And let's not forget the academic section.
Lots of reasons abound of course. For one thing, non-fiction's usually an anathema to me since I usually find them all ( with very few exceptions! ) generally dry and dreary. I'll admit freely I need to escape to some fluffy fantasy fiction once in a while after dealing with way too much gritty realism at work. So what if it isn't real? I need some sweet escapism dammit.
And God knows I couldn't be happier if I didn't need to see another textbook in my life!
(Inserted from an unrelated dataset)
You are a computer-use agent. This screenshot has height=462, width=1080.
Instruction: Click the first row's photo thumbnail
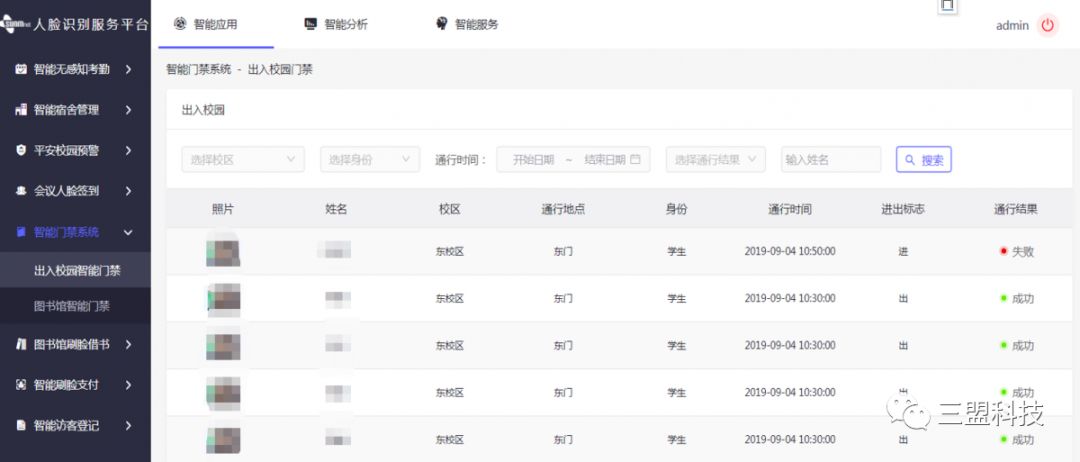point(223,251)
Of course Lanky Lex practically lives in both these restricted areas ( a peculiarity that I always find baffling ) which is why we found ourselves practically hidden away between Physics and Mechanical Engineering during the pouring rain this evening.
Somehow we got to talking about Physics. A dreaded subject for me.
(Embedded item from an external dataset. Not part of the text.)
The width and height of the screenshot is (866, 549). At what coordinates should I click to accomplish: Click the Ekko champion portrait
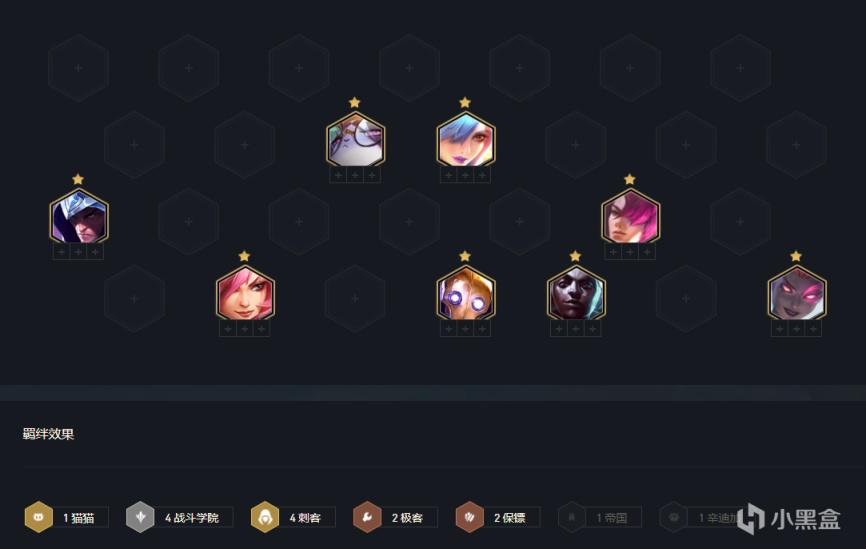point(576,293)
I'll admit not all hand gestures are as unequivocal!
And that's not the Fleming's Right Hand Rule in case you were wondering.
And found out that a remarkably simple hand gesture can mean altogether different things to a doctor/pharmacist, a geologist and a physics teacher. Try it. The infamous Fleming's Right / Left Hand Rule? For someone with a knowledge of human anatomy, the shape's surprisingly similar to the orientation of the three semicircular canals of the vestibular system in the inner ear. Of course to a geologist like Jaunty Jared, it's something else entirely - some kinda soil density measuring mumbo jumbo.
Finally admitted ( to Lex's horror! ) that I razed all my notes and manuscripts from my schooldays after my finals in Form Six. Seriously. Prior to the final exams, I made a pact with myself - and possibly some heathenish idols - that I'd burn all my notes in a celebratory bonfire if I successfully leapt the final hurdle into university without a hitch.
Well, obviously I did.
You know how I personally abhor the act of burning books so consider this an uncharacteristic flight from logical behaviour. So all the painstakingly handwritten notes from my entire secondary school got consigned to the sacrificial flames on the very same evening my results were announced. And beautiful notes they were too, with drawings, doodles ( mostly caricatures of my beastly tutors ) and additional notes in multicoloured neon script. Not to mention the obsessive anal-retentive diagrams and tables.
Yes, along with little sketches of my ISO's patrician nose.
I'll admit that I did dance a lil jig on the ashes.